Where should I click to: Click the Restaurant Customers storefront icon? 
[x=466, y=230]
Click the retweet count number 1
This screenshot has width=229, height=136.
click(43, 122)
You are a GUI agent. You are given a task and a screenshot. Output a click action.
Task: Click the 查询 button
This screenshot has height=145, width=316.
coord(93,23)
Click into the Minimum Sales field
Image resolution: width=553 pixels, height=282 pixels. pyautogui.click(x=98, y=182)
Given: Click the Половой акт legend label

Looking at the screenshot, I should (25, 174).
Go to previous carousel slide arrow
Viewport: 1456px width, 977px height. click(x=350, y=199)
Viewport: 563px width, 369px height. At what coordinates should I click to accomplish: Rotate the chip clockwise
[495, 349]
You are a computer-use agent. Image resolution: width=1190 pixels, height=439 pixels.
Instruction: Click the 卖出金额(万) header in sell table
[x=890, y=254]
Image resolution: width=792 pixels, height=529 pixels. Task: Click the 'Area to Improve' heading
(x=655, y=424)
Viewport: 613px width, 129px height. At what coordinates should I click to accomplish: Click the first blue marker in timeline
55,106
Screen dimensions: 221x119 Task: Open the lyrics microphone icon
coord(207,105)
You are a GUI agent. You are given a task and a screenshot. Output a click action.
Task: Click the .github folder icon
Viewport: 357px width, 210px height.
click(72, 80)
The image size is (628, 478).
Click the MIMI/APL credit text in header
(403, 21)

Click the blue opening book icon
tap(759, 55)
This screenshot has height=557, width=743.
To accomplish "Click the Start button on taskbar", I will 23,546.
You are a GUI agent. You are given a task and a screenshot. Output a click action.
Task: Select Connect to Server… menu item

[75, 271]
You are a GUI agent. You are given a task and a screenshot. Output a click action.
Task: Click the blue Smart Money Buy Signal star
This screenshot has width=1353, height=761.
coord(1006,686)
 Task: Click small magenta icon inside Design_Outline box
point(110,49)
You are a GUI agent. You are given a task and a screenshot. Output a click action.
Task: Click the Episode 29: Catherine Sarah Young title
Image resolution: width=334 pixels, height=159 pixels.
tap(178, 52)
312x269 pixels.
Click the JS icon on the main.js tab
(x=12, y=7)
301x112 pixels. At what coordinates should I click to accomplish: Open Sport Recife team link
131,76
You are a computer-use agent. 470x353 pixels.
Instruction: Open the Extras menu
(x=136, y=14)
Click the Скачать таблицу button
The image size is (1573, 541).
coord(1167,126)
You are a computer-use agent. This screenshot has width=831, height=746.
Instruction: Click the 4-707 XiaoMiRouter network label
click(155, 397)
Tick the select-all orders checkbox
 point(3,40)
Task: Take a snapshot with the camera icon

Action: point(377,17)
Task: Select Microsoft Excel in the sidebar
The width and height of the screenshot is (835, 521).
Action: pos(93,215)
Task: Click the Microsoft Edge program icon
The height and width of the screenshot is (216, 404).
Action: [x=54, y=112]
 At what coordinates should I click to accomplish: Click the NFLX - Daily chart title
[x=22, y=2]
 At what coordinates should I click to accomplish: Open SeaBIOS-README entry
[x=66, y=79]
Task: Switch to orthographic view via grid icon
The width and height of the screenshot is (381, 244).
------------
PROBLEM> Copy from the entries above each line in which the string "computer" can be found.

RESULT FOR THIS EXERCISE>
You are a computer-use agent. Image resolution: width=1190 pixels, height=439 pixels.
You are a computer-use agent. 470x353 pixels.
You are a computer-use agent. This screenshot has width=831, height=746.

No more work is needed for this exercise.